An exact transcription is needed, beginning at the line with "Where should I click to: Open" and ending at the last line of the listing, with pictures left out and nothing else added.

━━━

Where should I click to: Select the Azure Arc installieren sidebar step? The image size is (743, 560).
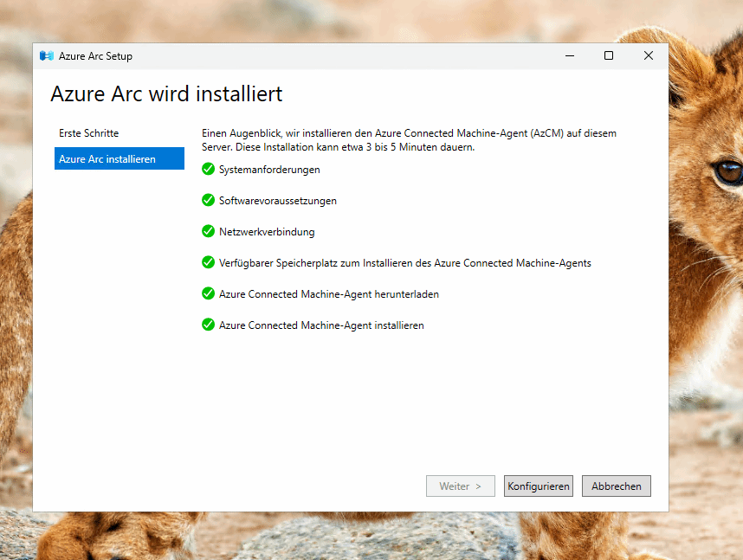click(x=119, y=158)
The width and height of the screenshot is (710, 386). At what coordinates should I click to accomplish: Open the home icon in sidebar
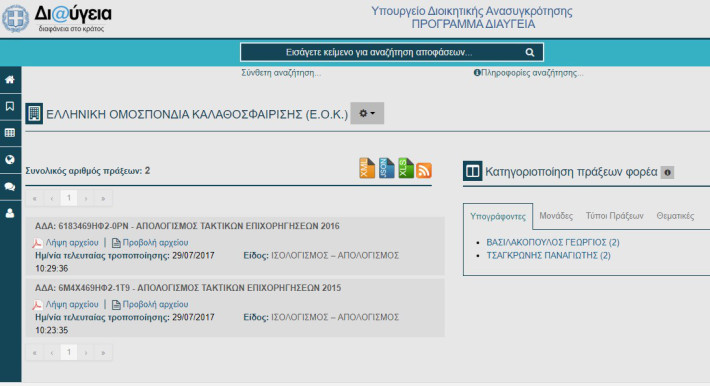click(x=10, y=80)
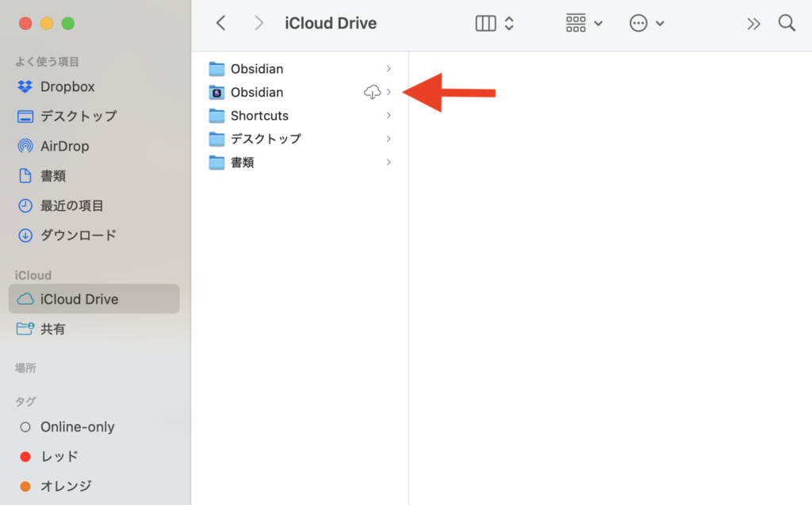The height and width of the screenshot is (505, 812).
Task: Select the Online-only tag
Action: click(77, 427)
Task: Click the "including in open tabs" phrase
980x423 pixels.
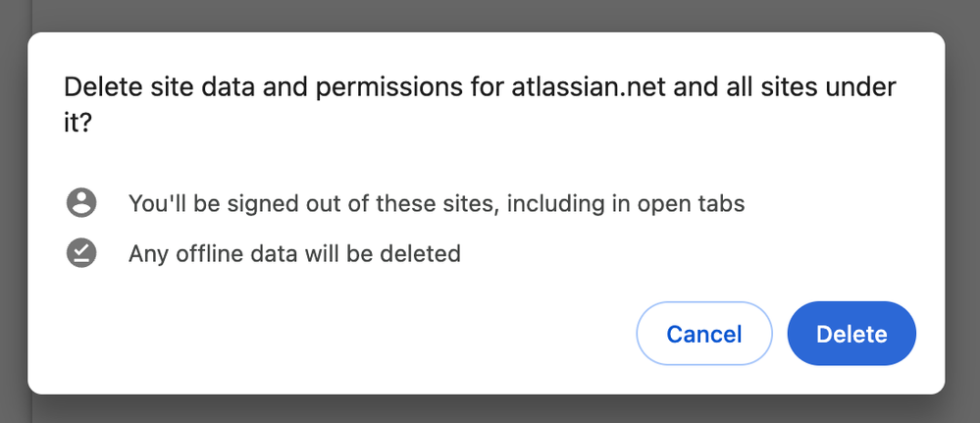Action: [x=626, y=203]
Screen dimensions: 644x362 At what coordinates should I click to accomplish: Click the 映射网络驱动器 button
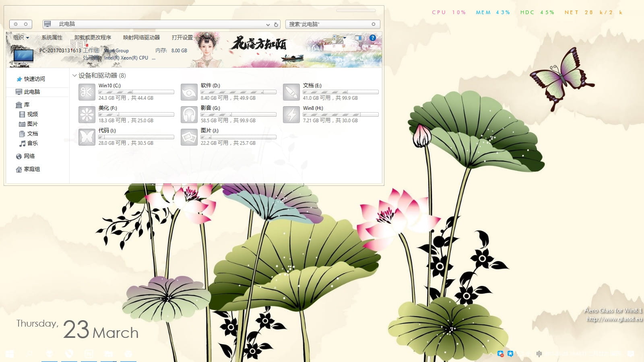[x=141, y=37]
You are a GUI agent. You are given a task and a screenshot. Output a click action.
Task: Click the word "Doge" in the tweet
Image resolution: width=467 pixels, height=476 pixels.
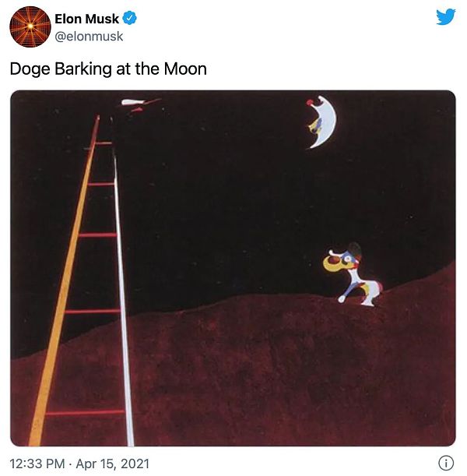coord(30,69)
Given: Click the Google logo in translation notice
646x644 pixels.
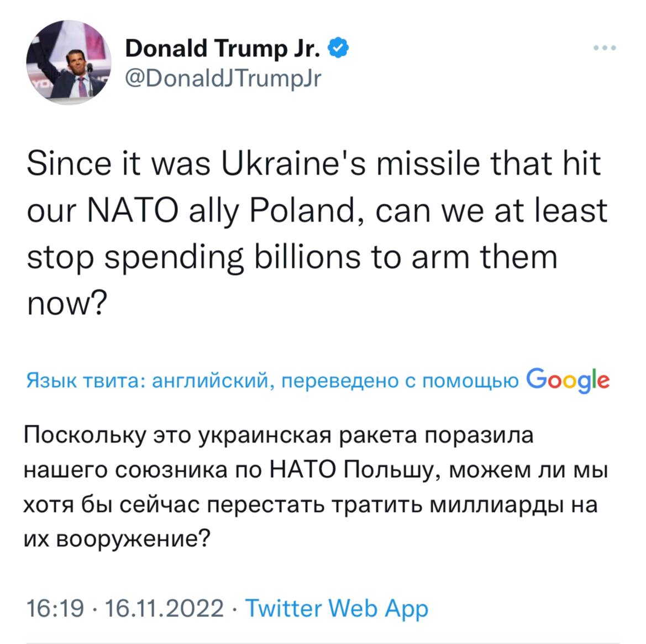Looking at the screenshot, I should [568, 380].
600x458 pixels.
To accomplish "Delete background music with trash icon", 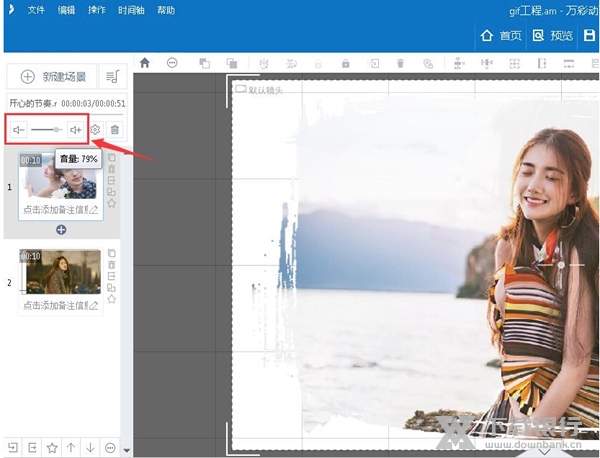I will click(115, 130).
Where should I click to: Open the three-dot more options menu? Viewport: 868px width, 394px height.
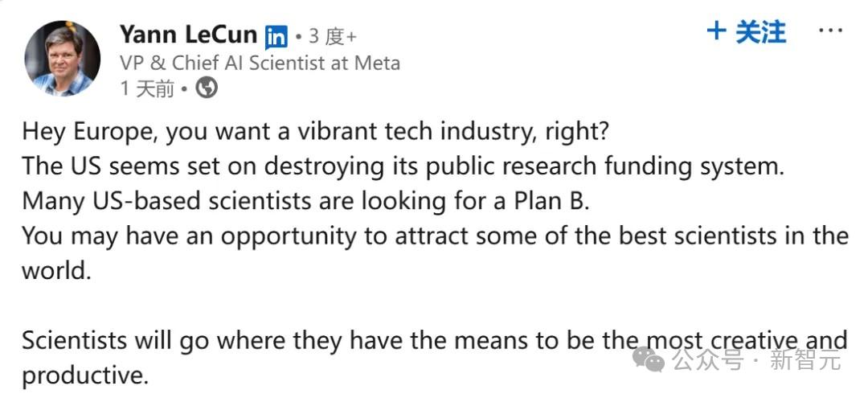click(830, 31)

━━━

▶ _RESPONSE TO THE TASK_:
Where should I click to: Open the three-dot more options menu? Viewport: 868px width, 394px height.
click(830, 31)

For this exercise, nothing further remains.